11 fevereiro 2004

marcas de pó

A estrada é de terra, é verão, tem as marcas dos rodados dos carros de bois, pedras deslocadas por mãos fortes colocadas tapando os buracos mais difíceis, a terra macerada por muitos calores de verão após a lama de inverno. Uma camada de pó muito fino e branco com centímetros de espessura é tudo o que vemos, tudo esconde e alisa. É tão fino e tão pesado que se comporta como água e a cada pegada que desce rápido à procura de terra firme, um jacto de pó se eleva escapando por onde pode por entre a sola e o tecto de espuma.
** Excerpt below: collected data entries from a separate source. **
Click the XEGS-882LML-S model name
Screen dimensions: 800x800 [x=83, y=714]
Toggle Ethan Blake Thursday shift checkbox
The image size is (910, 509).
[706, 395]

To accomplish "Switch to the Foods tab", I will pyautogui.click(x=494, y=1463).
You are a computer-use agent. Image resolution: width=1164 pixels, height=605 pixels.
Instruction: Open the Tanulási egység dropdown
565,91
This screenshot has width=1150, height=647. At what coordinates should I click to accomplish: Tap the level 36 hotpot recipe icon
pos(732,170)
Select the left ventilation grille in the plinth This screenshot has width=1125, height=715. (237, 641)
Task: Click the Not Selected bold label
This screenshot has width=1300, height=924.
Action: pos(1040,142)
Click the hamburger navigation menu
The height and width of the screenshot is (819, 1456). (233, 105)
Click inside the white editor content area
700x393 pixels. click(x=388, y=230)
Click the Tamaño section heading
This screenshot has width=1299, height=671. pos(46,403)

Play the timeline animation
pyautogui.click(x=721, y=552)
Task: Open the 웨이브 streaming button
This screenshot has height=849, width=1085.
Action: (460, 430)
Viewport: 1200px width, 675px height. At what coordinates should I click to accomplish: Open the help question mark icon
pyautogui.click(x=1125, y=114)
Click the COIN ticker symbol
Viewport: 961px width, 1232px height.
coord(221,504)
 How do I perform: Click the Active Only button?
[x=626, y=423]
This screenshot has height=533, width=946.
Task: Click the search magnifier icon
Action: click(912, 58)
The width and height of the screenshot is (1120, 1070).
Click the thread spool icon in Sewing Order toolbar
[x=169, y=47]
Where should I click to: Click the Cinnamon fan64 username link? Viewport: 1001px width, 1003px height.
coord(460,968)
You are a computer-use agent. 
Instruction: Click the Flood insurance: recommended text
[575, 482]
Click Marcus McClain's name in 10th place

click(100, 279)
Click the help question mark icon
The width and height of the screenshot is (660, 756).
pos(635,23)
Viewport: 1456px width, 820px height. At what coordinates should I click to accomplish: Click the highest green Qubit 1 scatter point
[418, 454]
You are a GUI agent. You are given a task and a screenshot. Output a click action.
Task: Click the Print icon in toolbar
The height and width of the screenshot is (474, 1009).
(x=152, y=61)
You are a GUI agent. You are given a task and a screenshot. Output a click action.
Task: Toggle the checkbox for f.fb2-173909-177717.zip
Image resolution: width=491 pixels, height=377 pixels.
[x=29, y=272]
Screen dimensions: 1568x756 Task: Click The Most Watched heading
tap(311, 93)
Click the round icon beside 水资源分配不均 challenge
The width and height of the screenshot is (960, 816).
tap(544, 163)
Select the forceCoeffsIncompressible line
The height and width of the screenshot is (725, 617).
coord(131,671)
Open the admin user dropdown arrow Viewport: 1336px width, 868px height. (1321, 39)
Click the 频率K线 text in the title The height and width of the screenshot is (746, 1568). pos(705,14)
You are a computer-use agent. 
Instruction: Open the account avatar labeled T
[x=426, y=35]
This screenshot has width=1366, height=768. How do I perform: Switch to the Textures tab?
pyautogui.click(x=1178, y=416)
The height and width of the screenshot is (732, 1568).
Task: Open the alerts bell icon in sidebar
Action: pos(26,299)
Na estrada para o chão Salgueiro três carreiros, dois de pés pequenos, e o do meu avô que traça o destino. Hoje vamos a Chão Salgueiro, é onde pomos as batatas e os nabos e temos lá dois castanheiros raquíticos e uma fiada de videiras a vizir. Ali ficaram os pés profundamente marcados, não é preciso o índio batedor para adivinhar quando parámos para apanhar amoras, onde ele decidiu sair da estrada pelo muro do lado, quando nos apontou a pilha de lenha que o Ti Zé rachou e que o filho há-de vir buscar com o semi-atrelado-sem-tractor. Não. O pó fino e pesado não retém nenhuma memória, os três carreiros não farão um pisoteio. Assim são os passos que dou, profundamente, silenciosamente marcados na areia fofa. Segues-me apenas a uma curva atrás e vês. Sem ilusões, és o vento ou a chuva, o primeiro que vier repõe a lisura sem memória do caminho.